The Greater Nile Petroleum Operating Company head office, a glass-sided tower with curved sides topped with a coil of metal, was built during an oil boom before South Sudan declared independence in 2011, and was one of Sudan's most costly constructions.
Flames and smoke rose from the building in a financial district of Khartoum, close to the confluence of the Blue and White Niles and to areas fought over by Sudan's army and the paramilitary Rapid Support Forces (RSF).
It is unclear what caused the fire that burned through the tower from Saturday.
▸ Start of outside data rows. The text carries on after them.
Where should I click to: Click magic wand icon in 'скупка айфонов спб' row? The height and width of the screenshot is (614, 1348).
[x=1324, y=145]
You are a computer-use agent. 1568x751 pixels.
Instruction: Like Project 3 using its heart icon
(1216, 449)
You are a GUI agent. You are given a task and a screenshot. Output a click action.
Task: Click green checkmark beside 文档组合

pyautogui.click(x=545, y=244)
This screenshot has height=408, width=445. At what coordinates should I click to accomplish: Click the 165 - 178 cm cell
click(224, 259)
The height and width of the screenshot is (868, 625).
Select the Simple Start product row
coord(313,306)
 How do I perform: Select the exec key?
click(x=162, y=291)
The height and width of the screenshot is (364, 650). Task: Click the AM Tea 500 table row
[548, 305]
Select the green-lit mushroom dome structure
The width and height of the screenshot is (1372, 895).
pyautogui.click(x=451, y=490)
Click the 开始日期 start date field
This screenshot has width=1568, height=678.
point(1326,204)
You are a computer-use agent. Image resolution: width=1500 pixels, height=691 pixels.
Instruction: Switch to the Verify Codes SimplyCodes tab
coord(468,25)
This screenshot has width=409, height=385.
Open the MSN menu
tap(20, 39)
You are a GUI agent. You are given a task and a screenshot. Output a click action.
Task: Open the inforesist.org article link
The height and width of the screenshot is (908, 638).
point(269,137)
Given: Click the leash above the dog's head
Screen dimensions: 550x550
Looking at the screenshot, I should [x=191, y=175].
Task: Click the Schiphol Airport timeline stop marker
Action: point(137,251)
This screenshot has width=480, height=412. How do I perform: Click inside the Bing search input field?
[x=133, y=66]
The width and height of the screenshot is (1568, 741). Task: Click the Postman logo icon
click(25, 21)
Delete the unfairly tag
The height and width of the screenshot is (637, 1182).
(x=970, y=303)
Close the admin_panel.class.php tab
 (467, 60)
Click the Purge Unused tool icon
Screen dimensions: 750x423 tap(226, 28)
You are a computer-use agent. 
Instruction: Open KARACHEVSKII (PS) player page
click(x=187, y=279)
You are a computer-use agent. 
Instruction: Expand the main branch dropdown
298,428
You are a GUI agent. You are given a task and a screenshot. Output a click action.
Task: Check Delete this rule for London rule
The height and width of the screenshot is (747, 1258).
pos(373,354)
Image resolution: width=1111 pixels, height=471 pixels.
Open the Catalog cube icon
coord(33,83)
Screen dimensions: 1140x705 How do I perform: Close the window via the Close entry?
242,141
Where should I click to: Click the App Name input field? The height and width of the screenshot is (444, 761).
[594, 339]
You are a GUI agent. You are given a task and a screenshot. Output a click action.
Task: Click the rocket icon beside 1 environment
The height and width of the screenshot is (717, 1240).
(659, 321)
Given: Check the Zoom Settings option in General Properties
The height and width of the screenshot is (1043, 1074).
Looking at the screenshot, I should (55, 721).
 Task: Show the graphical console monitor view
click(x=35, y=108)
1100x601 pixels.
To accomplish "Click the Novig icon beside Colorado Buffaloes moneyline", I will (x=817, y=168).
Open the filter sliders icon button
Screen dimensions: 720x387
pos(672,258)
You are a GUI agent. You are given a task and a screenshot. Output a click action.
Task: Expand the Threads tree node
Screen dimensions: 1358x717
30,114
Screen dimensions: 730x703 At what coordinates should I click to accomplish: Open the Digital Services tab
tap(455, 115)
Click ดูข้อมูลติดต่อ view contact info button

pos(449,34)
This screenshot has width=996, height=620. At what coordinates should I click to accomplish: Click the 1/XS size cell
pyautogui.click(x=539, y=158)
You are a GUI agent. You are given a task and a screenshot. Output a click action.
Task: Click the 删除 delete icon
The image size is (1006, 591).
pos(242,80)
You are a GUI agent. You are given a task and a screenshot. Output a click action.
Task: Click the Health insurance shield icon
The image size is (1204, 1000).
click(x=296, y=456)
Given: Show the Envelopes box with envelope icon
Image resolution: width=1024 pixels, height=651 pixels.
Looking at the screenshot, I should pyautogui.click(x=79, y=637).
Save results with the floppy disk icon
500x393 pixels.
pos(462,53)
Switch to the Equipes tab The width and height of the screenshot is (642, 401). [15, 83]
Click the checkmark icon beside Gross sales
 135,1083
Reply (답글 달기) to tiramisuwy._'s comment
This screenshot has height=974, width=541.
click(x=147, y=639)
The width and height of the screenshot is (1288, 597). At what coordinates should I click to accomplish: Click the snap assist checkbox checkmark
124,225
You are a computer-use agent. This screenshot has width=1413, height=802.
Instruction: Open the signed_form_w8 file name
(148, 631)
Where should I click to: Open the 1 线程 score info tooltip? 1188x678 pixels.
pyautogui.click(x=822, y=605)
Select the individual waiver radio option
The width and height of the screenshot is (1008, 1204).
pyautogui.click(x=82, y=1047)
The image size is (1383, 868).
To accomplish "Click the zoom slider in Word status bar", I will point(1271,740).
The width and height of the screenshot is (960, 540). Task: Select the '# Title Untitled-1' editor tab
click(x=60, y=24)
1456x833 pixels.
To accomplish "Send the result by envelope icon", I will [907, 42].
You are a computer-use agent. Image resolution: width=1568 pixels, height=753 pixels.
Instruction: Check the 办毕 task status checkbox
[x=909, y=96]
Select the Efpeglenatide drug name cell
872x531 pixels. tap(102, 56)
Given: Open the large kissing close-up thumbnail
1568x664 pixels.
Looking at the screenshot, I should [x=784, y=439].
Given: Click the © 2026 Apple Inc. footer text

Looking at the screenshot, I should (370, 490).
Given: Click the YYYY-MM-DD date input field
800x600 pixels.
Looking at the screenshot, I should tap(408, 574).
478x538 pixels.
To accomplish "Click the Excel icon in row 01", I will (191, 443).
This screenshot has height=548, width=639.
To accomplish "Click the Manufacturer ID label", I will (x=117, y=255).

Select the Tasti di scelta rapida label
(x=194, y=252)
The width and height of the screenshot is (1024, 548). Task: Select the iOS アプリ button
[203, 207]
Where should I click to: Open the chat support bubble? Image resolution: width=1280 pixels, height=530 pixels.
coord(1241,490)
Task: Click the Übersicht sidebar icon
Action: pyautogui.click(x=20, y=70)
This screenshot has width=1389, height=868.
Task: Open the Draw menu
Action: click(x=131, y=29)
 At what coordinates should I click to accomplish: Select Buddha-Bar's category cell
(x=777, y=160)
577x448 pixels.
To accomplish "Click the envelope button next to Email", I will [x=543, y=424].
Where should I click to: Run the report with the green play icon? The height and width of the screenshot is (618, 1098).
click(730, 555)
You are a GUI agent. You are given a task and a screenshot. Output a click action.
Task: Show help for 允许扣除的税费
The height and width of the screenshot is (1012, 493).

The RSF accused the army of targeting it along with other important buildings amid efforts to dislodge paramilitary fighters from positions they occupied across the capital early in the conflict.
Sudan's foreign ministry, which is aligned with the army, released a statement on Monday accusing the RSF of setting fire to "a number of major economic institutions and commercial buildings" over the past two days, but did not specifically refer to the tower.
The war between the army and the RSF broke out in mid-April when tensions linked to an internationally-backed plan for a political transition boiled over, four years after long-time ruler Omar al-Bashir was overthrown during a popular uprising.
The conflict has caused widespread clashes, looting and shortages of food and medicine in Khartoum and other cities, driving more than 5 million people from their homes.